Exercise brief ->
Keeping every character as it is, transcribe the entries below.

Saved entries ->
━━━━━━━━━━━━━━━━━━━━━━━━━━━━━━

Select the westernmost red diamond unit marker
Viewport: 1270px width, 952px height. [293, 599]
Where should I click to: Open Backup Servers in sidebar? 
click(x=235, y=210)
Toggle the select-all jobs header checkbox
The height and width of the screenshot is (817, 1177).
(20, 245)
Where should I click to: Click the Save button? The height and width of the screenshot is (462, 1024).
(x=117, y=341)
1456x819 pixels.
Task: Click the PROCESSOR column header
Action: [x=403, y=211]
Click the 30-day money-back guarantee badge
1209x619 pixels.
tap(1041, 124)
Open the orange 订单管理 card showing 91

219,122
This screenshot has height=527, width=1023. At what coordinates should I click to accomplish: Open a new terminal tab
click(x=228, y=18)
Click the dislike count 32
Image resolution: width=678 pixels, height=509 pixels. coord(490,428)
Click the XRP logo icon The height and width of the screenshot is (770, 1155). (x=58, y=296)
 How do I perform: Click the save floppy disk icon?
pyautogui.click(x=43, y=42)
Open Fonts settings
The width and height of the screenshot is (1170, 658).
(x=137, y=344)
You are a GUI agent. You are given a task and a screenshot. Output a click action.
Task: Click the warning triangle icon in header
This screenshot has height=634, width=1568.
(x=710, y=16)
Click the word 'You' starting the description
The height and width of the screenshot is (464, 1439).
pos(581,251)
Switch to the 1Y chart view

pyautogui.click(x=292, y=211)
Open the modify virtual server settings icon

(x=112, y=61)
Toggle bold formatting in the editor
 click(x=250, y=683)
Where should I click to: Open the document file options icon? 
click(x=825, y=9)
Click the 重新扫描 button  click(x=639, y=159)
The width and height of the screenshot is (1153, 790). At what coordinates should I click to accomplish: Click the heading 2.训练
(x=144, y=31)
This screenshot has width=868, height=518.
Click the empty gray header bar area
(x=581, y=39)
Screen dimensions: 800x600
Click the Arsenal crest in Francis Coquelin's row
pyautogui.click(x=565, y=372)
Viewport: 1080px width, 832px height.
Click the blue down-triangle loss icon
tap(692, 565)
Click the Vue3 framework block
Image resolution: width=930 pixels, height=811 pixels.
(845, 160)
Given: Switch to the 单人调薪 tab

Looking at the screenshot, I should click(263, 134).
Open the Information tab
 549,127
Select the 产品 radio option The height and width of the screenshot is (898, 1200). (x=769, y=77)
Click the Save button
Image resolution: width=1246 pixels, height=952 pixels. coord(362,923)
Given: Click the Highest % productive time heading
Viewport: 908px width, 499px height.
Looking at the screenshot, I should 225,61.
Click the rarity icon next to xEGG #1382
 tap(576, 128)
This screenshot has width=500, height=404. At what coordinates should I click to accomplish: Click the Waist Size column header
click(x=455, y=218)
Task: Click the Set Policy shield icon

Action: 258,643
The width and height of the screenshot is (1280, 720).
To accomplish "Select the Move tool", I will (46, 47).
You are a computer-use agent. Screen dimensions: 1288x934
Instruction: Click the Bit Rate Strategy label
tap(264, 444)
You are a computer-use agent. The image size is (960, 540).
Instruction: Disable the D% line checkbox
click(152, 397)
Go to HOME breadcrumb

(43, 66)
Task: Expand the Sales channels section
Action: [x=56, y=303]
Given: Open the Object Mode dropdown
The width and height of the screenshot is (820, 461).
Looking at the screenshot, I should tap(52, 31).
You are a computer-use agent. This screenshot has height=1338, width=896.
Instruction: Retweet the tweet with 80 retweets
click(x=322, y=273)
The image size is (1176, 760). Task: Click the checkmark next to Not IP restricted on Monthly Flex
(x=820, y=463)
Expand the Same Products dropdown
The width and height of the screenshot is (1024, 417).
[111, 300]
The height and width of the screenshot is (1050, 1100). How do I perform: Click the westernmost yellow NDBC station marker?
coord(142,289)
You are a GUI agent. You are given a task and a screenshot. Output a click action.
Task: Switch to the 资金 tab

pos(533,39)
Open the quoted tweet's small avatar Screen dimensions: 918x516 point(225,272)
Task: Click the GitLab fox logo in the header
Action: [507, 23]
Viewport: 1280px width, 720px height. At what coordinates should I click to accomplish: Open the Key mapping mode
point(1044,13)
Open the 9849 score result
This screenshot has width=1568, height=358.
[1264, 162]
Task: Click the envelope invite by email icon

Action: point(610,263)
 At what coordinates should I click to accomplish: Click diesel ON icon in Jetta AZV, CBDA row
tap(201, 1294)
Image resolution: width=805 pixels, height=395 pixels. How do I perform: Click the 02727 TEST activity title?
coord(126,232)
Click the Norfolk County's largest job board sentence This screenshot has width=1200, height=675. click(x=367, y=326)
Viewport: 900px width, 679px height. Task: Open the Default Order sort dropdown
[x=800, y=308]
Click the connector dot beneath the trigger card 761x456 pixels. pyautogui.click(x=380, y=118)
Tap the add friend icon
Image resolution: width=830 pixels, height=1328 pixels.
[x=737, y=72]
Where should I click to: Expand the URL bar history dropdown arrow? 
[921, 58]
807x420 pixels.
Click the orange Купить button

━━━━━━━━━━━━━━━━━━━━━━━━━━━━━━

Answer ->
Select the westernmost red diamond unit marker
Viewport: 1270px width, 952px height. [293, 599]
Where should I click to: Open Backup Servers in sidebar? 
click(x=235, y=210)
Toggle the select-all jobs header checkbox
The height and width of the screenshot is (817, 1177).
(20, 245)
Where should I click to: Click the Save button? The height and width of the screenshot is (462, 1024).
(x=117, y=341)
1456x819 pixels.
Task: Click the PROCESSOR column header
Action: [x=403, y=211]
Click the 30-day money-back guarantee badge
1209x619 pixels.
tap(1041, 124)
Open the orange 订单管理 card showing 91

219,122
This screenshot has height=527, width=1023. At what coordinates should I click to accomplish: Open a new terminal tab
click(x=228, y=18)
Click the dislike count 32
Image resolution: width=678 pixels, height=509 pixels. coord(490,428)
Click the XRP logo icon The height and width of the screenshot is (770, 1155). (x=58, y=296)
 How do I perform: Click the save floppy disk icon?
pyautogui.click(x=43, y=42)
Open Fonts settings
The width and height of the screenshot is (1170, 658).
(x=137, y=344)
You are a GUI agent. You are given a task and a screenshot. Output a click action.
Task: Click the warning triangle icon in header
This screenshot has height=634, width=1568.
(x=710, y=16)
Click the word 'You' starting the description
The height and width of the screenshot is (464, 1439).
pos(581,251)
Switch to the 1Y chart view

pyautogui.click(x=292, y=211)
Open the modify virtual server settings icon

(x=112, y=61)
Toggle bold formatting in the editor
 click(x=250, y=683)
Where should I click to: Open the document file options icon? 
click(x=825, y=9)
Click the 重新扫描 button  click(x=639, y=159)
The width and height of the screenshot is (1153, 790). At what coordinates should I click to accomplish: Click the heading 2.训练
(x=144, y=31)
This screenshot has width=868, height=518.
Click the empty gray header bar area
(x=581, y=39)
Screen dimensions: 800x600
Click the Arsenal crest in Francis Coquelin's row
pyautogui.click(x=565, y=372)
Viewport: 1080px width, 832px height.
Click the blue down-triangle loss icon
tap(692, 565)
Click the Vue3 framework block
Image resolution: width=930 pixels, height=811 pixels.
(845, 160)
Given: Switch to the 单人调薪 tab

Looking at the screenshot, I should click(263, 134).
Open the Information tab
 549,127
Select the 产品 radio option The height and width of the screenshot is (898, 1200). (x=769, y=77)
Click the Save button
Image resolution: width=1246 pixels, height=952 pixels. coord(362,923)
Given: Click the Highest % productive time heading
Viewport: 908px width, 499px height.
Looking at the screenshot, I should 225,61.
Click the rarity icon next to xEGG #1382
 tap(576, 128)
This screenshot has width=500, height=404. At what coordinates should I click to accomplish: Click the Waist Size column header
click(x=455, y=218)
Task: Click the Set Policy shield icon

Action: 258,643
The width and height of the screenshot is (1280, 720).
To accomplish "Select the Move tool", I will (46, 47).
You are a computer-use agent. Screen dimensions: 1288x934
Instruction: Click the Bit Rate Strategy label
tap(264, 444)
You are a computer-use agent. The image size is (960, 540).
Instruction: Disable the D% line checkbox
click(152, 397)
Go to HOME breadcrumb

(43, 66)
Task: Expand the Sales channels section
Action: [x=56, y=303]
Given: Open the Object Mode dropdown
The width and height of the screenshot is (820, 461).
Looking at the screenshot, I should tap(52, 31).
You are a computer-use agent. This screenshot has height=1338, width=896.
Instruction: Retweet the tweet with 80 retweets
click(x=322, y=273)
The image size is (1176, 760). Task: Click the checkmark next to Not IP restricted on Monthly Flex
(x=820, y=463)
Expand the Same Products dropdown
The width and height of the screenshot is (1024, 417).
[111, 300]
The height and width of the screenshot is (1050, 1100). How do I perform: Click the westernmost yellow NDBC station marker?
coord(142,289)
You are a GUI agent. You are given a task and a screenshot. Output a click action.
Task: Switch to the 资金 tab

pos(533,39)
Open the quoted tweet's small avatar Screen dimensions: 918x516 point(225,272)
Task: Click the GitLab fox logo in the header
Action: [507, 23]
Viewport: 1280px width, 720px height. At what coordinates should I click to accomplish: Open the Key mapping mode
point(1044,13)
Open the 9849 score result
This screenshot has width=1568, height=358.
[1264, 162]
Task: Click the envelope invite by email icon

Action: point(610,263)
 At what coordinates should I click to accomplish: Click diesel ON icon in Jetta AZV, CBDA row
tap(201, 1294)
Image resolution: width=805 pixels, height=395 pixels. How do I perform: Click the 02727 TEST activity title?
coord(126,232)
Click the Norfolk County's largest job board sentence This screenshot has width=1200, height=675. click(x=367, y=326)
Viewport: 900px width, 679px height. Task: Open the Default Order sort dropdown
[x=800, y=308]
Click the connector dot beneath the trigger card 761x456 pixels. pyautogui.click(x=380, y=118)
Tap the add friend icon
Image resolution: width=830 pixels, height=1328 pixels.
[x=737, y=72]
Where should I click to: Expand the URL bar history dropdown arrow? 
[921, 58]
807x420 pixels.
Click the orange Купить button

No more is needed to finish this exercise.